A che serve presentarsi con un regalo se tutto questo mi pare inutile. A cosa occorre, se già so che non sarai con me, un giorno. 

stretta è la via

C'è un posto vicino casa tua che si chiama via Ajaccio. Forse neanche lo sai che si chiama così, perchè è un luogo perfettamente anonimo e dimenticabile. Lungamente trascino i miei passi sconsolati su questa via, schivando le rare vetrine, il ristorante, e i cancelli, i portoni. E' in questo luogo, un luogo tranquillo, fatto di case eleganti e di una naturale inclinazione al silenzio e alla riservatezza, che io vorrei abitare. Vorrei che fossi qui perché potrei venire a trovarti a piedi. Mi presenterei con una giacca sgualcita e qualcosa in mano, un fiore stupido o qualcosa da mangiare. D'inverno busserei alla tua porta, e una volta aperto, ti mostrerei una barretta di cioccolato e potrei dirti "ciao, ho trovato questa per strada, mentre venivo qui".
Tu mi guarderesti con un riso indulgente e, datomi del cretino, mi lasceresti entrare.
Vorrei abitare a via Ajaccio per farmi una mia vita di piccole cose, una vita nella quale puoi esserci tu e sembrare meno distante. Ti aiuterei a portare le casse d'acqua quando fai la spesa. Insieme ce ne andremmo a braccetto tra questi palazzi, questi monumenti di colore e anonimato, questi palazzetti eleganti e borghesi, belli e così scomodi da abitare, con le loro mura spesse e con i loro conti della manutenzione sempre così elevati. In primavera potresti uscire per la prima volta con le spalle scoperte, e io ti darei sempre la mia maglia al primo fresco. Faremmo discorsi banali sul tempo che cambia e sul tempo che passa, e ogni tanto ne diremmo qualcuna di politica, o parleremmo di libri. Berremo di sicuro tanto vino, anche perchè il bianco ti piace molto.
Avrei un balconcino che dà sul cortile interno. La sera ci appoggeremmo alla balaustra mentre fumi una sigaretta, e cingerei la tua vita stretta e veloce, pensando alla gioia e al piacere e alla passione e a tutte le altre cose quando ti bacio una guancia. Hai il vezzo del rossetto, poco prima di avvicinarti.
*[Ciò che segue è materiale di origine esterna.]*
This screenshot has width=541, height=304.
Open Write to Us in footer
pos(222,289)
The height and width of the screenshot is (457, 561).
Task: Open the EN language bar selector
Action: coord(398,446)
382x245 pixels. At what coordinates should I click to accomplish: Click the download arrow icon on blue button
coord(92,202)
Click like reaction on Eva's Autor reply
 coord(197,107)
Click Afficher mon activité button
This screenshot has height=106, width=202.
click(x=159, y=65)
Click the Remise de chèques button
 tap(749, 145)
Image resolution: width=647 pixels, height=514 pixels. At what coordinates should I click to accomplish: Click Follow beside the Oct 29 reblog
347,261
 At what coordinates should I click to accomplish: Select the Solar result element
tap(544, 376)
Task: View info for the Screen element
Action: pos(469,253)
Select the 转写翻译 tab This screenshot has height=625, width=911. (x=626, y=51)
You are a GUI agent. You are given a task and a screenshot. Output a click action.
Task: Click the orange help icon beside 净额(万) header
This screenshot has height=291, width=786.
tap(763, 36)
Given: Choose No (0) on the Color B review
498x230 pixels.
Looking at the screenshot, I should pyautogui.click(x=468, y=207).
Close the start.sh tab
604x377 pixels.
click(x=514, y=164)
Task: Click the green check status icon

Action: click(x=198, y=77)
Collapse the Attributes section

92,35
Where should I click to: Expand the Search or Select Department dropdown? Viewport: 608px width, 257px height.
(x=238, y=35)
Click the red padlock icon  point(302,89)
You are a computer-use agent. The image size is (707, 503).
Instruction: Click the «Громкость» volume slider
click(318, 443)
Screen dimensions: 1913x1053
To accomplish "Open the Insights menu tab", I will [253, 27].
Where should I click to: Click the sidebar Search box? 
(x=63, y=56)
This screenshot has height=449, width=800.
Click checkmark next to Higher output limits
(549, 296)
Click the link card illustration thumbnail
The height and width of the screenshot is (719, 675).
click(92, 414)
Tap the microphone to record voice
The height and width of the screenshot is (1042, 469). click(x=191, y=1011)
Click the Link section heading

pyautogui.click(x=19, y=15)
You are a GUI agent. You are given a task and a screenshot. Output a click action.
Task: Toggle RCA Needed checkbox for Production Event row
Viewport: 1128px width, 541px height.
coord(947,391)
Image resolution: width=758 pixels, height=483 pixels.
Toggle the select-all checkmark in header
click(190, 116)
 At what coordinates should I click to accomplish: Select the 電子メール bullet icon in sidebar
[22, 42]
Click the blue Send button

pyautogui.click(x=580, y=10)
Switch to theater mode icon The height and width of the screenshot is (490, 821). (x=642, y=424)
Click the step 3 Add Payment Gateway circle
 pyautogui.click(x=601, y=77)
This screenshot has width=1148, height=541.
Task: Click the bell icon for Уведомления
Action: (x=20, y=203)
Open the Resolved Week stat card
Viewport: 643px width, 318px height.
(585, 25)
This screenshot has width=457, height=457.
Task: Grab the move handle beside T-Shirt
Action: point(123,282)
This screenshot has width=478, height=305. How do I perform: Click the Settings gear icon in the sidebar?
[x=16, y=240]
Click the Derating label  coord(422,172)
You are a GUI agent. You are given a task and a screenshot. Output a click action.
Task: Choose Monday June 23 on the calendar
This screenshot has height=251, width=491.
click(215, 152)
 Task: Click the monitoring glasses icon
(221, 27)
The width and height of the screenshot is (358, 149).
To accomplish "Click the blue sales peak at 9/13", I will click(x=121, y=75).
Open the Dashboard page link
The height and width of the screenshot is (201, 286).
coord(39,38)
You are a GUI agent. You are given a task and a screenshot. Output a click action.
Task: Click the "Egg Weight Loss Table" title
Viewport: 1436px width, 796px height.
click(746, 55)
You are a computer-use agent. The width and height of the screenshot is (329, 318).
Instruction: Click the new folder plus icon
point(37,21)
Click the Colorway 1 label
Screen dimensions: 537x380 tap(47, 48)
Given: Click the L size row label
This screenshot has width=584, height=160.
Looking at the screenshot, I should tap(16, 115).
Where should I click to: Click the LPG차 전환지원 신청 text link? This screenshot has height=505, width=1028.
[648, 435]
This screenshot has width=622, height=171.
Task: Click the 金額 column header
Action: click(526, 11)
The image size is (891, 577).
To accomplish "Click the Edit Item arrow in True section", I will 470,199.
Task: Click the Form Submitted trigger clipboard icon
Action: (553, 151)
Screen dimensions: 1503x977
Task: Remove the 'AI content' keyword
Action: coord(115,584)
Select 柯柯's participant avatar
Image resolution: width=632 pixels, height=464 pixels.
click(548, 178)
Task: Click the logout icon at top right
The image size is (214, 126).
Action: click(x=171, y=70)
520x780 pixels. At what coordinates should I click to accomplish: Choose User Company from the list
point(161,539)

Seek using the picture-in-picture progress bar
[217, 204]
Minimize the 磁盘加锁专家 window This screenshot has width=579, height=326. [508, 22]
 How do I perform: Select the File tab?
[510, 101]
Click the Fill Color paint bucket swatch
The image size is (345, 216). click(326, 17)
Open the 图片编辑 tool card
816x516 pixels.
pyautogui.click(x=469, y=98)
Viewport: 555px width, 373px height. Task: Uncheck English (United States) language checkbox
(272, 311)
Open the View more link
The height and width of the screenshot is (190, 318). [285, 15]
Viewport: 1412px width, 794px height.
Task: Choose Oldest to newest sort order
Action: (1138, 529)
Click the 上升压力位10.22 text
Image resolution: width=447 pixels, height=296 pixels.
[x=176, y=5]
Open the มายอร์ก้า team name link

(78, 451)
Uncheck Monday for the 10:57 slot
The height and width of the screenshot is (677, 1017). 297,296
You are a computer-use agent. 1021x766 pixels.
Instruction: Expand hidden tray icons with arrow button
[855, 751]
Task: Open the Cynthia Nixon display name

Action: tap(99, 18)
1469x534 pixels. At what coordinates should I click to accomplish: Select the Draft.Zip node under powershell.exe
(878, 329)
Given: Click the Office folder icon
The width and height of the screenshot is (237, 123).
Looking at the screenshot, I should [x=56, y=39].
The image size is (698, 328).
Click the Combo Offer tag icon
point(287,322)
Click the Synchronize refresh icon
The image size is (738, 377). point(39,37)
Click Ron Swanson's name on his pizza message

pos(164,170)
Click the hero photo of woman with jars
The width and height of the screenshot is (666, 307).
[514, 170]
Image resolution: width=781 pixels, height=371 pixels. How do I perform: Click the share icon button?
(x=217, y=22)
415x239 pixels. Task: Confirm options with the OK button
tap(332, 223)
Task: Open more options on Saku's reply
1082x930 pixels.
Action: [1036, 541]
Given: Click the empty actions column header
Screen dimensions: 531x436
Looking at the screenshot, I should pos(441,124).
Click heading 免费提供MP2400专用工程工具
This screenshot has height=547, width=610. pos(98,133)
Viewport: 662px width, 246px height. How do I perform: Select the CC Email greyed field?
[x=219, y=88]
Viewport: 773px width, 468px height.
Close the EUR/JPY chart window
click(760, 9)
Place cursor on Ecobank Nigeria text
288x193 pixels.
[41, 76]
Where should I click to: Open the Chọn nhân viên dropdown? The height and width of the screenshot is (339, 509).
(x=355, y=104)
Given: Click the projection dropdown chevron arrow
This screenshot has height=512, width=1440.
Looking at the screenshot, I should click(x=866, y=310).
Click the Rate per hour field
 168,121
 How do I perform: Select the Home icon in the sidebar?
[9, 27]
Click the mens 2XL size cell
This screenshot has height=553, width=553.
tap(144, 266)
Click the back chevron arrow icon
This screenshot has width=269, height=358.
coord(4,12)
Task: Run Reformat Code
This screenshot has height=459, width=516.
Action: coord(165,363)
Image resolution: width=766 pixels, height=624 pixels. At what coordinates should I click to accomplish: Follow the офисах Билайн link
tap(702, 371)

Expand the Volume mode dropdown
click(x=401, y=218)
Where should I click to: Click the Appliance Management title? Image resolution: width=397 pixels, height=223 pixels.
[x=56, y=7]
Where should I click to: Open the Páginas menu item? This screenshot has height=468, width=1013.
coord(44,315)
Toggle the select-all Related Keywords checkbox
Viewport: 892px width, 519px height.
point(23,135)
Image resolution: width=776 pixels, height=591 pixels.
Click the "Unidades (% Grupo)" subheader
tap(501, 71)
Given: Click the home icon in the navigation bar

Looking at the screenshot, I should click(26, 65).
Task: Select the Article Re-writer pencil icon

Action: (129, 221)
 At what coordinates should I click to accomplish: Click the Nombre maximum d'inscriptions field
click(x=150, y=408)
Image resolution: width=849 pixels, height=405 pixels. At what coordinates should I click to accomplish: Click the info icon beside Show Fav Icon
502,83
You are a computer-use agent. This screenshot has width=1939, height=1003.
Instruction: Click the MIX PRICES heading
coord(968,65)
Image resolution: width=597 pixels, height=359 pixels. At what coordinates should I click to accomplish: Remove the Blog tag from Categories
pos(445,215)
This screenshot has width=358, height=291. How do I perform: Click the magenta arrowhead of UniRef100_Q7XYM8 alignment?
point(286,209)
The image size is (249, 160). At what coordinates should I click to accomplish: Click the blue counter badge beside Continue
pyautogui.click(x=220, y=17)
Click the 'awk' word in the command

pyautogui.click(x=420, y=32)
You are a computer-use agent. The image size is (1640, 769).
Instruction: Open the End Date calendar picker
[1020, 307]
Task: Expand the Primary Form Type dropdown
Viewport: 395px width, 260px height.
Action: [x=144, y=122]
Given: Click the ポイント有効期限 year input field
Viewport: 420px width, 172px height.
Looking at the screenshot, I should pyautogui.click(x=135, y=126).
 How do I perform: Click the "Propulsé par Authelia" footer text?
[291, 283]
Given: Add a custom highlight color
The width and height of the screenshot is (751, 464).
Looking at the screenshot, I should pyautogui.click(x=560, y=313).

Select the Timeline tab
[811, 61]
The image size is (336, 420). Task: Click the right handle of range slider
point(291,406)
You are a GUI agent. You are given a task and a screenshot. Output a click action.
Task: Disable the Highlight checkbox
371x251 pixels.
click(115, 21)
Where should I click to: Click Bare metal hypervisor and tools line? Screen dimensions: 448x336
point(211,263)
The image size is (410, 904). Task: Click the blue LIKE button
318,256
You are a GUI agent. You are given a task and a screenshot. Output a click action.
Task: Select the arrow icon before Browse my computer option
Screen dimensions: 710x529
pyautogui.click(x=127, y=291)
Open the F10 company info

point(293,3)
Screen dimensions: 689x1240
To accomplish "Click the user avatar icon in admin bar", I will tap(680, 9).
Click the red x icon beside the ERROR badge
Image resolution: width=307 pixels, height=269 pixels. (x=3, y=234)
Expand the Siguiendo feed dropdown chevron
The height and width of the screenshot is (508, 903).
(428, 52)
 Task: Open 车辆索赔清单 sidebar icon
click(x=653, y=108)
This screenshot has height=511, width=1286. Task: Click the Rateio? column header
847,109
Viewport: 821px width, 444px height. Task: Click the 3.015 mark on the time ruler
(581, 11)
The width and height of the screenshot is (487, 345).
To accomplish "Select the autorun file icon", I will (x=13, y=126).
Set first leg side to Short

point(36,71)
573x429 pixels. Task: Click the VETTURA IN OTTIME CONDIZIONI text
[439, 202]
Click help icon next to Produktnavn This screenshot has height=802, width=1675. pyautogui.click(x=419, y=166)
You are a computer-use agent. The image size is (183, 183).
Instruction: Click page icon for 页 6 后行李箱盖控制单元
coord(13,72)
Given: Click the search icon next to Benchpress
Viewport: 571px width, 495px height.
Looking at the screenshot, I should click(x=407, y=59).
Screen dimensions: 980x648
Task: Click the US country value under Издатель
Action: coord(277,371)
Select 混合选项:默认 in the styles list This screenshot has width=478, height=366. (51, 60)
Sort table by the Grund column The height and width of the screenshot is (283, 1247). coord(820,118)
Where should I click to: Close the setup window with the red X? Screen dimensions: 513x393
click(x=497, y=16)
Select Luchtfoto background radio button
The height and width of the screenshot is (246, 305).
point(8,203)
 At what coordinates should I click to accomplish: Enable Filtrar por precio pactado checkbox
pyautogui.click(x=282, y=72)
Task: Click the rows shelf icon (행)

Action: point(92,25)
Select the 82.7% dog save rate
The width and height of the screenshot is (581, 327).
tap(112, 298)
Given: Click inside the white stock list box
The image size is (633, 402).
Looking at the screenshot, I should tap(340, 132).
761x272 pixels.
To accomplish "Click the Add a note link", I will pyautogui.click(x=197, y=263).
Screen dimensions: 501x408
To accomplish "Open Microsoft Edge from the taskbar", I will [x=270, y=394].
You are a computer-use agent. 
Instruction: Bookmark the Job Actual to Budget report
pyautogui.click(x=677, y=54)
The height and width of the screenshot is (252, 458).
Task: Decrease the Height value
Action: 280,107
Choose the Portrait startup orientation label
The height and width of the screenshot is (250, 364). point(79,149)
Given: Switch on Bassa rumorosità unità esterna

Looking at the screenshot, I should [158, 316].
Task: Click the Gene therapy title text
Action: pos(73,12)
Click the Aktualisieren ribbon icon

E' di un colore neutro che sta così bene con la tua pelle.
Tutto questo penso spesso, mentre passo per questa via ora cupa e dimessa, giochicchiando con le chiavi per cercare la mia macchina. Un'altra sera volge al termine e, mestamente, mi allontano da questi luoghi. L'autoradio mi sussurra qualcosa, mentre imbocco l'autostrada. Se solo si trattasse di una casa, penso che lavorerei di più per affittarne una. Credo che la situazione sia in realtà leggermente più complicata.

sabato 20 marzo 2010

Morellino di Scansano.

Tu dici che lo faccio con tutte, che sono pieno di complimenti e cerimonie. Ma allora come si fa dirti qualcosa che non sia mai stato detto? Dovrò inventare parole nuove? E scriverle sui muri, allora, come i ragazzini?
E' vero che lo faccio con tutte, ma, con te, è diverso. E non conosco nessuna maniera per dimostrartelo; però, se vuoi, fidati.

giovedì 4 febbraio 2010

Tutta Colpa del Panda.

Lungamente e per tante genti, per mari e per strade ho corso, e sono cresciuto camminando, e scattando istantanee e ridendo. Ho avuto amici inprovvisati coi quali ho riso e legami irrescindibili che porterò con me per sempre. ho visto porti, aeroporti, autostrade, viuzze, e sono sempre andato per il mero gusto di andare, mi sono trovato nei regionali più luridi e in aereo in business class.
Ho cambiato due passaporti e tagliato i capelli.

mercoledì 3 febbraio 2010

...

"Fa' attenzione, non vuoi mica un bambino?"

lunedì 1 febbraio 2010

+1

Lei diceva tutte queste cose sul Ponte Milvio, strizzata in un jeans e in una polo che avevamo comprato insieme, e io mi limitavo ad ascoltare, a sentire ogni sua singola parola sibilare nel vento, perdendomi nell'eco di queste, mentre il sole declinava tranquillo, placido, un altro giorno d'estate

domenica 24 gennaio 2010

uhm

C'è una sorta di bellezza nascosta, e decadente, nell'atto di precipitare nel baratro più scuro, e farlo con noncuranza, indifferenza, abbonamenti della metropolitana, routine.

sabato 23 gennaio 2010

w.i.p.

Questo non lo vuoi mai ricordare, perché sono stato molto più furbo di te.
Anche se poi lo so che voi donne non fate altro che cercare pretesti, per scaricarvi un po' la coscienza. Fatto sta, che il piazzale con la vista sul mare non te l'aspettavi.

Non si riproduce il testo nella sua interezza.